Sono queste le richieste che il presidente ucraino Volodymyr Zelensky ha avanzato ai leader riuniti al summit di Granada della Comunità politica europea. “Abbiamo l’opportunità di infliggere una sconfitta fondamentale all’aggressione della Russia” ma servono altre armi, ha detto.

La premier ha ribadito “il continuo e convinto sostegno a 360° del Governo italiano alle autorità ucraine” con “l’obiettivo di raggiungere una pace giusta, duratura e complessiva”. Meloni aveva confermato che ci sarà un nuovo pacchetto Ucraina, su cui sta già lavorando il ministro della Difesa Guido Crosetto, ma le forniture, aveva sottolineato, saranno fatte “compatibilmente con le richieste” e “con la necessità di non sguarnire la nostra sicurezza”. Il nuovo pacchetto (l’ottavo) agita la politica italiana; nei giorni scorsi aveva creato qualche tensione l’annuncio, da parte del ministro degli Esteri Antonio Tajani, di nuove forniture.

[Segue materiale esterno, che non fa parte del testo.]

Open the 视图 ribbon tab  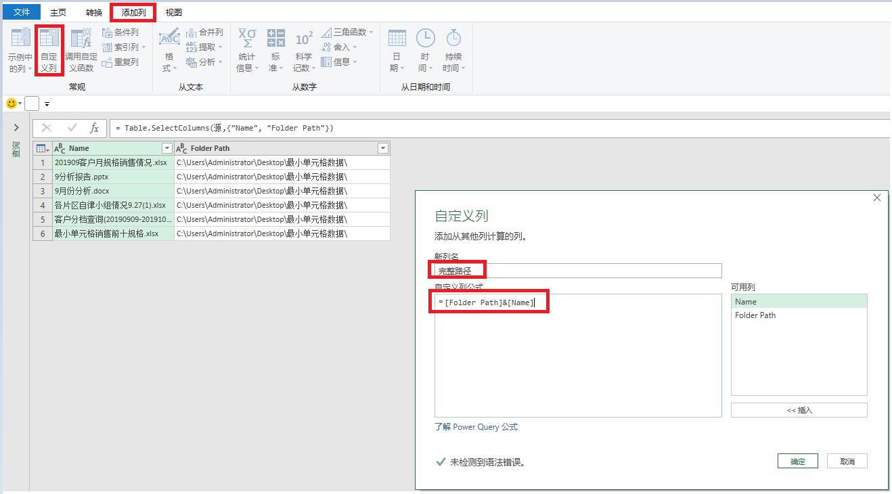pos(173,12)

Il problema però, prima che politico, è tecnico: dopo quasi due anni di guerra le scorte di armi e munizioni italiane sono diminuite e i costi sostenuti sono molto elevati.

Va all’attacco invece il M5S, che chiede a Crosetto di riferire in Parlamento: “Purtroppo il nostro governo persegue una strategia bellicista, guerrafondaia”, afferma Giuseppe Conte, per il quale “Meloni ha deciso di dare priorità” agli “aiuti con le armi e quindi alla produzione di armi e munizioni, mentre programma tagli alla spesa sanitaria e volge le spalle agli italiani”.